Afbeelding van edmondlafoto via Pixabay
De discussies rond overtoerisme legden al een aantal zwakke plekken van het fenomeen (massa)toerisme bloot, zoals een onevenredige verdeling tussen baten en lasten, negatieve impacts op landschappen en gemeenschappen, dit alles leidend tot overlast en onvrede bij inwoners. Wie de afgelopen jaren een krant opensloeg las bijna dagelijks over drukte in Amsterdam, Venetië en Barcelona en is er veel onderzoek verricht naar dit fenomeen. Hoewel ik zelf bijdragen heb geleverd aan verschillende onderzoeken (o.a. UNTWO, EU), is in mijn ogen het debat rondom overtoerisme altijd al een eenzijdige discussie geweest die de publieke opinie domineert. In een aantal gevallen is er sprake van te veel toeristen, maar voor het overgrote aantal van de toeristische bestemmingen in Nederland is dit helemaal niet het geval en is er eerder sprake van te weinig toeristen, oftewel ondertoerisme.
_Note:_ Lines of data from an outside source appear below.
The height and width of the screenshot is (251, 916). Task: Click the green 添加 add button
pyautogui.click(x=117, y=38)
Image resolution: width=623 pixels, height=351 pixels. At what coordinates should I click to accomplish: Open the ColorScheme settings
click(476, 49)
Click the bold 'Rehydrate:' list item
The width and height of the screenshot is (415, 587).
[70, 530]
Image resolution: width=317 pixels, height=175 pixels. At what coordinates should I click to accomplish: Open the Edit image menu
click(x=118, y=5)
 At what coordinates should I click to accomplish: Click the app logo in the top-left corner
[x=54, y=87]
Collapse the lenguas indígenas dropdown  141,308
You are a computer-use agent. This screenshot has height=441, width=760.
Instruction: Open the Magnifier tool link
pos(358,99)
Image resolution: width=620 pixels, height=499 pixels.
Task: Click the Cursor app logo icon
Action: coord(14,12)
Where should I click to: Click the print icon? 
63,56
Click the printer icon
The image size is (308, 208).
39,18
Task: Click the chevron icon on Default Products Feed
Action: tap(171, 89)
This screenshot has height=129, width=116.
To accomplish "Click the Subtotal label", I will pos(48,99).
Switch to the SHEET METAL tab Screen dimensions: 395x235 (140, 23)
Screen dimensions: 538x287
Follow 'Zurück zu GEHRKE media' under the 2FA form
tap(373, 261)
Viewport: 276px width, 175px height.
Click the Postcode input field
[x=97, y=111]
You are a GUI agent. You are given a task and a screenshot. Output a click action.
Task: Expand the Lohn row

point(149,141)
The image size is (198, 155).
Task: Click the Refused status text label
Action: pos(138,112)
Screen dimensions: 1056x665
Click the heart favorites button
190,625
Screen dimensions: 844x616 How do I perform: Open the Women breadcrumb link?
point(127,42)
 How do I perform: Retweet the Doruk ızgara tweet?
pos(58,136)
Ondertoerisme is geen nieuwe term, maar wordt mijn inziens nog te beperkt gebruikt. In de praktijk zie je dat deze vaak toegepast wordt als marketingterm om de aandacht te vestigen op onontdekte pareltjes die nog niet zijn ‘verpest door het massatoerisme’. Maar het is ook goed om na te denken over de management aspecten van ondertoerisme, oftewel: hoe ga je om met gebieden waar toerisme een kleine rol speelt of waar de toestroom van toeristen is weggevallen. Het coronavirus laat zien dat het opdrogen van grote aantallen toeristen een gigantische impact heeft op bedrijven, met verliezen, faillissementen en ontslagen tot gevolg. Of het nu om overtoerisme of ondertoerisme gaat, het komt uiteindelijk allemaal neer op hoe moet worden omgegaan met veranderende omstandigheden. In de wetenschap hebben we het hier vaak over resilience, oftewel de veerkracht van een bedrijf, sector of gebied wanneer ze te maken krijgen met snelle of langzame veranderingen. Té gefocust zijn op één doelgroep of bedrijfstak maakt kwetsbaar, met alle gevolgen van dien.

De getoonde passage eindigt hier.